→ TASK STATEMENT:
Copy out the lines in the rows below, starting at the line that contains "This screenshot has height=915, width=1627." and ending at the line that contains "coord(463,133)", with both of those lines included and each line unchanged.

→ SUPPLIED RECORDS:
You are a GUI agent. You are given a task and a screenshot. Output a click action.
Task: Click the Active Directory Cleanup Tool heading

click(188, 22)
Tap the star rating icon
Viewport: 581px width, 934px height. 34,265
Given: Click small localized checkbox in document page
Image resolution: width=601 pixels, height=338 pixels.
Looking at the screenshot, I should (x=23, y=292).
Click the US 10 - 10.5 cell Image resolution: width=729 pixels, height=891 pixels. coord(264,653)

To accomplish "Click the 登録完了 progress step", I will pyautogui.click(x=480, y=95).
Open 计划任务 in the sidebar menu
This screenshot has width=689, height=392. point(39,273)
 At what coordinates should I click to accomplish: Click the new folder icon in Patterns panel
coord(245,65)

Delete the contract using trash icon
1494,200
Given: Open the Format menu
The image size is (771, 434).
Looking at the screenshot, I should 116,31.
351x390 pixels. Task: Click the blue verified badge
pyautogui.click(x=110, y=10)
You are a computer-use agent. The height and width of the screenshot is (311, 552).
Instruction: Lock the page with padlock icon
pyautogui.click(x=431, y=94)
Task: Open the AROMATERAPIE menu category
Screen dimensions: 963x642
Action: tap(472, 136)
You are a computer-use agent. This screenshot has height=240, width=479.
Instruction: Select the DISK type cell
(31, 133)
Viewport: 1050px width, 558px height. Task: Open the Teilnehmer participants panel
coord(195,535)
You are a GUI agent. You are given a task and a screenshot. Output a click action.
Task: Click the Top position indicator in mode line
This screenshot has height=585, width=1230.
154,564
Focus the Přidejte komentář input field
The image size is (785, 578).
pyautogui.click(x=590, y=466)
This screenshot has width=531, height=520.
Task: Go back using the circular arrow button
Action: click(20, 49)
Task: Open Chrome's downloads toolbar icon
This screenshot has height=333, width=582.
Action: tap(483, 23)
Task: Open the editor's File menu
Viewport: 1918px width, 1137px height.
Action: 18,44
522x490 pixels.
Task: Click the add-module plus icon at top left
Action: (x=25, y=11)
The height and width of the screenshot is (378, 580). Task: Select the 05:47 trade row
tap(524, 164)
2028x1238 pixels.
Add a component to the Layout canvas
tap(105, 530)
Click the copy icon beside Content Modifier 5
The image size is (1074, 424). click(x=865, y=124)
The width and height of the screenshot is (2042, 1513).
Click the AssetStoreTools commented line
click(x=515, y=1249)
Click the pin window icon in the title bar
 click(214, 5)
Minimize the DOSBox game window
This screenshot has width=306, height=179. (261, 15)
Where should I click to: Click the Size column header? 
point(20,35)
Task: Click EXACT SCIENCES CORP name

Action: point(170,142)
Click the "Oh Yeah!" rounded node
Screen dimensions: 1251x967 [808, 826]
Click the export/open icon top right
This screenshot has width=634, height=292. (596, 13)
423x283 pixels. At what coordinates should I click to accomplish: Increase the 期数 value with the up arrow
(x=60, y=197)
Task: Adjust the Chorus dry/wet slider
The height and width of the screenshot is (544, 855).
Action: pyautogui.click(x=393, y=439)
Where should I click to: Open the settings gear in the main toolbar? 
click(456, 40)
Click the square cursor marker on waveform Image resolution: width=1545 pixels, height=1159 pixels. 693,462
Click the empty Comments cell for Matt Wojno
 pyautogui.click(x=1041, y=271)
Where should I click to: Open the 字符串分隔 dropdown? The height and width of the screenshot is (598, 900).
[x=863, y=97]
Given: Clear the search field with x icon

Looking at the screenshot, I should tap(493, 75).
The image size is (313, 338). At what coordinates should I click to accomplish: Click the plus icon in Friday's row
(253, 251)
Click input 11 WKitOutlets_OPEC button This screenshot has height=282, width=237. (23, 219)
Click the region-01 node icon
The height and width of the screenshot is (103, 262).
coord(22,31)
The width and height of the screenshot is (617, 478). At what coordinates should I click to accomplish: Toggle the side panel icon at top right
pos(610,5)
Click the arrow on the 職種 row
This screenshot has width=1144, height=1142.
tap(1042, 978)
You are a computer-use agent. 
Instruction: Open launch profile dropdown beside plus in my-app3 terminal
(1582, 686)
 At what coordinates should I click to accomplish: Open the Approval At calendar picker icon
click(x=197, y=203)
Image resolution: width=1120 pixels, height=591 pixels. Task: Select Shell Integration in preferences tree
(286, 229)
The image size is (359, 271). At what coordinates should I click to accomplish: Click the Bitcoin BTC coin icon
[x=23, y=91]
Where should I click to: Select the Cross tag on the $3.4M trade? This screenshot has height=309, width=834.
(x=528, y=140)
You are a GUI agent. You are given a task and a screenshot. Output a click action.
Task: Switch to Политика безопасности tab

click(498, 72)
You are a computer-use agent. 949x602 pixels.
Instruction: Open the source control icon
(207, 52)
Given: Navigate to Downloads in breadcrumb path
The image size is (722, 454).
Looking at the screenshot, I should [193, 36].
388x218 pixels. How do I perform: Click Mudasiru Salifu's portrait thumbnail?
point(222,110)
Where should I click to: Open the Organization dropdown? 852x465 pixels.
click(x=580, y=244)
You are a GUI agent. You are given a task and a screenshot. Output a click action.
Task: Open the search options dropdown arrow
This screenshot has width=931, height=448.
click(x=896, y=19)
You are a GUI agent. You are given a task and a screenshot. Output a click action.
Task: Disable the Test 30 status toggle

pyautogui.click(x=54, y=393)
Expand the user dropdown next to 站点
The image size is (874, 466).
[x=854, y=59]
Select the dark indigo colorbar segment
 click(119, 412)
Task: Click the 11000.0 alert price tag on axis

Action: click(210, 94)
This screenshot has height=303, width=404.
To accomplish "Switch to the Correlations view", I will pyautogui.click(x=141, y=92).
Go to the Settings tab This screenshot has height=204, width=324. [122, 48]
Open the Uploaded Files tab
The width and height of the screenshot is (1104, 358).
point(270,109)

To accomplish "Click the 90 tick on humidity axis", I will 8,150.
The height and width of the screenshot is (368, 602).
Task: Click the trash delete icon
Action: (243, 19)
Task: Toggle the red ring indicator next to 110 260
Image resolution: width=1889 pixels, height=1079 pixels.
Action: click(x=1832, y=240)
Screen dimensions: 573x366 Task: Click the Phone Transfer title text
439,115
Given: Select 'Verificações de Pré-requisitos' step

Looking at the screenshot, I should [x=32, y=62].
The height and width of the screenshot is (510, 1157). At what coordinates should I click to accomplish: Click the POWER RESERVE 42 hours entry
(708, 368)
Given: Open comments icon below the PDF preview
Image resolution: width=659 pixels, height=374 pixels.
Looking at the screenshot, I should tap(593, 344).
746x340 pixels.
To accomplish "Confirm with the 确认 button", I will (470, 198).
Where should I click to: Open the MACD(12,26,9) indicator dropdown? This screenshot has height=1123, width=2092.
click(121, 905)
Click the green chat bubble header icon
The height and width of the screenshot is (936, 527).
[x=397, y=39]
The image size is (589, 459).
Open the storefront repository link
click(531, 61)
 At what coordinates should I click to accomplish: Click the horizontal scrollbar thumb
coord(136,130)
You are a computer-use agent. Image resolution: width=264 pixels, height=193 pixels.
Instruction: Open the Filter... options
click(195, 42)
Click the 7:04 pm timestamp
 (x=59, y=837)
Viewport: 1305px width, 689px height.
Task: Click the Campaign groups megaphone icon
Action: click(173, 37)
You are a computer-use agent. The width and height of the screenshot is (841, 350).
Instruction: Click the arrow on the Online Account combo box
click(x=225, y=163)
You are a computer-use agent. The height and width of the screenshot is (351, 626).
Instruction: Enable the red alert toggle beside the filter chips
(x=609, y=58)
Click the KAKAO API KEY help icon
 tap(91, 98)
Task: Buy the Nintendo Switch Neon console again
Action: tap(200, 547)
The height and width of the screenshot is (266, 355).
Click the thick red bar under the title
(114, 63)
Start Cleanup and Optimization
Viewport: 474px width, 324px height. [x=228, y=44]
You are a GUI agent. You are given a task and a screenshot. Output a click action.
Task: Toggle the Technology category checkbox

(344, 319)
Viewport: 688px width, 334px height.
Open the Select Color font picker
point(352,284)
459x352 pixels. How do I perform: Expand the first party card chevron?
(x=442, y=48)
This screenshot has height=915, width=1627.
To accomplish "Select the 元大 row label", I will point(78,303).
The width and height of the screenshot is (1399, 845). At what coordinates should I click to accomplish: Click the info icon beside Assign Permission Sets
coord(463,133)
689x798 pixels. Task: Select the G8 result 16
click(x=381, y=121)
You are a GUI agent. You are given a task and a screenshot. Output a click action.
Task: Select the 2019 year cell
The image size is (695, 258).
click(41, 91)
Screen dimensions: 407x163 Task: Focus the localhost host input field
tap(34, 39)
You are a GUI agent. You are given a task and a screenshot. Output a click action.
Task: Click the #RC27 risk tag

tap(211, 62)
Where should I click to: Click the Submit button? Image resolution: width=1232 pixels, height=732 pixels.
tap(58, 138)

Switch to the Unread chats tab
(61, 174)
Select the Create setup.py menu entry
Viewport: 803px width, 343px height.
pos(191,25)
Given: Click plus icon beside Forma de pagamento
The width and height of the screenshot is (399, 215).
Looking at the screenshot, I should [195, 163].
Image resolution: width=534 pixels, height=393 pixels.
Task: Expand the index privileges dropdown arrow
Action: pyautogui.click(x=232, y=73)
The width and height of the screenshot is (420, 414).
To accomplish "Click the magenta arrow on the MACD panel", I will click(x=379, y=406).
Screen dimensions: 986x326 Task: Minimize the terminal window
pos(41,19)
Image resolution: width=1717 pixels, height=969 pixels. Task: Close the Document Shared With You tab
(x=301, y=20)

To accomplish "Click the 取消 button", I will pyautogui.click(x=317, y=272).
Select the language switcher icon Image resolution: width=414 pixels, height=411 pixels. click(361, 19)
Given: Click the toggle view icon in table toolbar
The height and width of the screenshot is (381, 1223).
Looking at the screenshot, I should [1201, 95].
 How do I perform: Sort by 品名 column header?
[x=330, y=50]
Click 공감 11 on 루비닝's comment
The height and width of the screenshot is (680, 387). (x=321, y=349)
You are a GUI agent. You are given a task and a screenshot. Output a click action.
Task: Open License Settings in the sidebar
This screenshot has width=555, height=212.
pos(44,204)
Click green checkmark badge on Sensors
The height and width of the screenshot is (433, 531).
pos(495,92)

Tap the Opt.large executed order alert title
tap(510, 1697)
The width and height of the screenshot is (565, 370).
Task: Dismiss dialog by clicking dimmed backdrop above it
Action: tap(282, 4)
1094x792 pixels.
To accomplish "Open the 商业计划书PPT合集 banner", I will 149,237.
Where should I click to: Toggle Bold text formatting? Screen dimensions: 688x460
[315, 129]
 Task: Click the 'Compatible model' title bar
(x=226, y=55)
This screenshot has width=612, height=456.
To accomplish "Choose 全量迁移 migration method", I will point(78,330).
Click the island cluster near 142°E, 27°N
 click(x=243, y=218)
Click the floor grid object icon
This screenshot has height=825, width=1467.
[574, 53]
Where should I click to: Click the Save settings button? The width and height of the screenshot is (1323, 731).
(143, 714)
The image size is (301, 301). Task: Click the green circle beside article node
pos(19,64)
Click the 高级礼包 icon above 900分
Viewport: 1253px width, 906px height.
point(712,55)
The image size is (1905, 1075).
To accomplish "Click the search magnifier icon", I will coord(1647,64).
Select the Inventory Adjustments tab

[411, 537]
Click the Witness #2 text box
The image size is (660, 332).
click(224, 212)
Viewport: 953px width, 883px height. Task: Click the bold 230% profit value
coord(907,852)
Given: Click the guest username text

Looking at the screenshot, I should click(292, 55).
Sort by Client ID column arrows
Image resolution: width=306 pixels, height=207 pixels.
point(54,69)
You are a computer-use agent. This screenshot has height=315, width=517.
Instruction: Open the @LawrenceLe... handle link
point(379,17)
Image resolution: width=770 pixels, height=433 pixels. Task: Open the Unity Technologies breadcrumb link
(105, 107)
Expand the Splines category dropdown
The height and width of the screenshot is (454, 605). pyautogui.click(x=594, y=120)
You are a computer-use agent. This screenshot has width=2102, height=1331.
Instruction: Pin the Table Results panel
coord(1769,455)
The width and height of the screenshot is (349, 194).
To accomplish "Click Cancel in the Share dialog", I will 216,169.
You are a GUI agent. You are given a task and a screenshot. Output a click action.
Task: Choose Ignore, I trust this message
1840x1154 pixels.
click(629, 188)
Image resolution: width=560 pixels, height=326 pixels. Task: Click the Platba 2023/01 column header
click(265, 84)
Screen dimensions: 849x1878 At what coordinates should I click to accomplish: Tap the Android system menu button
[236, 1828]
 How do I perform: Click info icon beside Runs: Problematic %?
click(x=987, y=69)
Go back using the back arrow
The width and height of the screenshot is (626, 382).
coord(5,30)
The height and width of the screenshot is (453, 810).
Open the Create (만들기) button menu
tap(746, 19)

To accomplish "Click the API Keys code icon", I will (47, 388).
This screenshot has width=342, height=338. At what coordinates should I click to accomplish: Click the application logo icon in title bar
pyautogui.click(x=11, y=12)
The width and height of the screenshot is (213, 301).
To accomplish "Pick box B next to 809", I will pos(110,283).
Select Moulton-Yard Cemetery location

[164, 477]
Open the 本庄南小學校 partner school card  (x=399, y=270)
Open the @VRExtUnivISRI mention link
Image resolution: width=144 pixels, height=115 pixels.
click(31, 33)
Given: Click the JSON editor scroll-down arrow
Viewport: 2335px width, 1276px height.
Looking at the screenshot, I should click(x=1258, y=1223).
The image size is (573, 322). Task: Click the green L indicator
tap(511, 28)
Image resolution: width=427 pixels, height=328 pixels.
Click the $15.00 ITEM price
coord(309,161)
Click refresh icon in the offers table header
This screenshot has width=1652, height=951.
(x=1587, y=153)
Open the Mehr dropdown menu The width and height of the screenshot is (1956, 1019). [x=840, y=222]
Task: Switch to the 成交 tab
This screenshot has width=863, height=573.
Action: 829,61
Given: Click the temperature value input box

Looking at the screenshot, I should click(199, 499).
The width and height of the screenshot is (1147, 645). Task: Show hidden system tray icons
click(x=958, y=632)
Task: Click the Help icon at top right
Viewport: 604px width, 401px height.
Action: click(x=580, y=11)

→ SOLUTION FOR THIS TASK:
This screenshot has height=915, width=1627.
To accomplish "Select the 元大 row label", I will point(78,303).
The width and height of the screenshot is (1399, 845). At what coordinates should I click to accomplish: Click the info icon beside Assign Permission Sets
coord(463,133)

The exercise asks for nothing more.